After watching and enduring the countless M Center versus student battles that are waged each semester, The Campanil feels that the M Center has made the all too common mistake of taking on more than it can handle.
Mills College’s student body currently comprises nearly 1,500 undergraduate and graduate students. The M Center has a staff of 16 individuals – roughly one employee for every 100 students – who provide services in three main areas: academic records, student accounts, and financial aid.
The M Center handles issues related to transcripts, scholarships, class registration, graduation requirements, tuition payments, loans, cross-registration, study abroad, leaves of absence, government financial aid, work study, enrollment verification and a large list of other duties.
Important documents have been lost. Students have been dropped from all of their classes without warning. Mathematical errors have been made on Academic Plans (MAPs) and tuition payment summaries. Mistakes – from major oversights to the smallest technical glitches – happen all the time, and it often takes four or five people to figure out what went wrong; then, once the problem has been established, actually fixing it is a whole new fight to face.
Several students have been told different information from two or more workers at the M Center – all about the same issue. The deadline for a graduation petition, the process for filling out a financial aid form, the steps to take in order to check-in – all of these and more seem to be up for interpretation depending upon which worker happens to pick up the phone.
We understand where the problem stems from; some people are more knowledgeable in specific areas. But this problem could be solved by making specific departments separated by duties, each with a different phone line and set of employees.
We know that it is not currently within Mills’s budget to hire more M Center staff; the College’s present hiring freeze proves that.
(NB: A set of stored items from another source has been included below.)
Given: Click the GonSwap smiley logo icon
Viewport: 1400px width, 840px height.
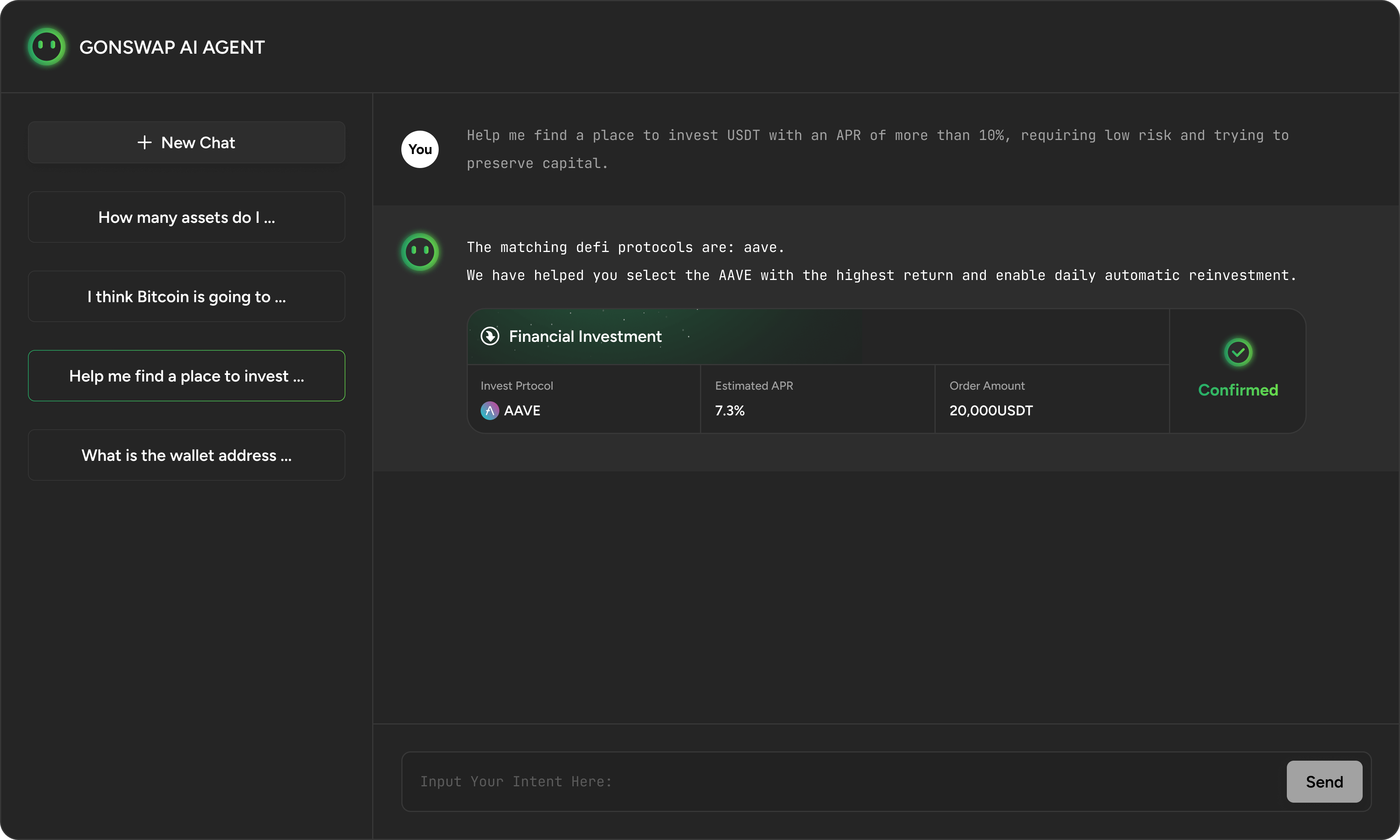Looking at the screenshot, I should coord(46,47).
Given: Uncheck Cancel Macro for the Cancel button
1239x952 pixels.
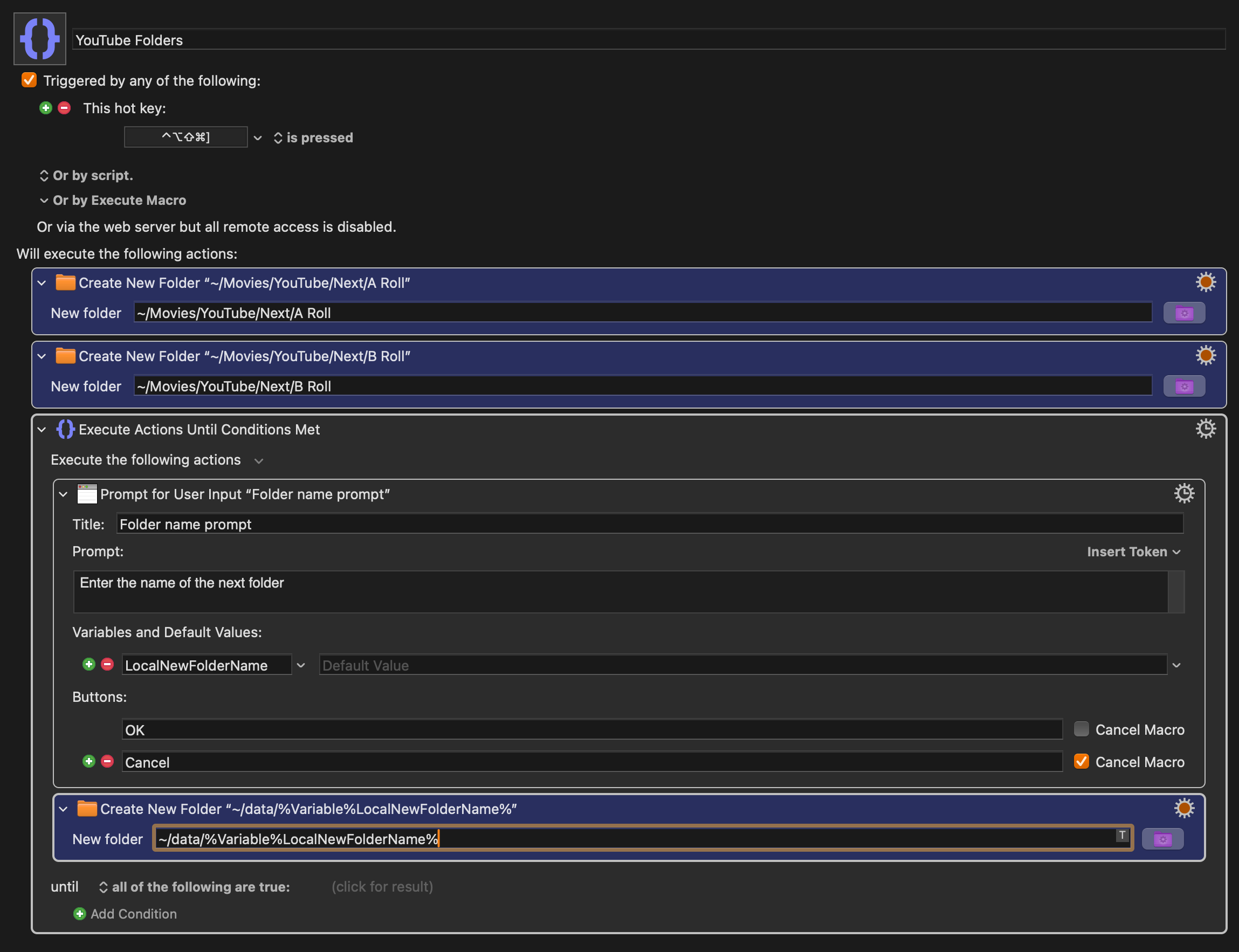Looking at the screenshot, I should [1081, 762].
It all comes back to that age-old battle cry, that demand for the same thing students have wanted from every division and department on campus for years: transparency. We know mistakes happen, and we are aware that the M Center staff are only human just like the rest of us, but the problem is that when something goes wrong, instead of clearly explaining the situation, they try to hide the error with mumblings of “I don’t know what happened” and “go here and talk to this person” while they scramble to fix whatever went wrong or wait for the student to bring up the error before they even deal with it.
Students need support and clear communication in dealing with issues that arise. Our relationship with the M Center need not be an adversarial one.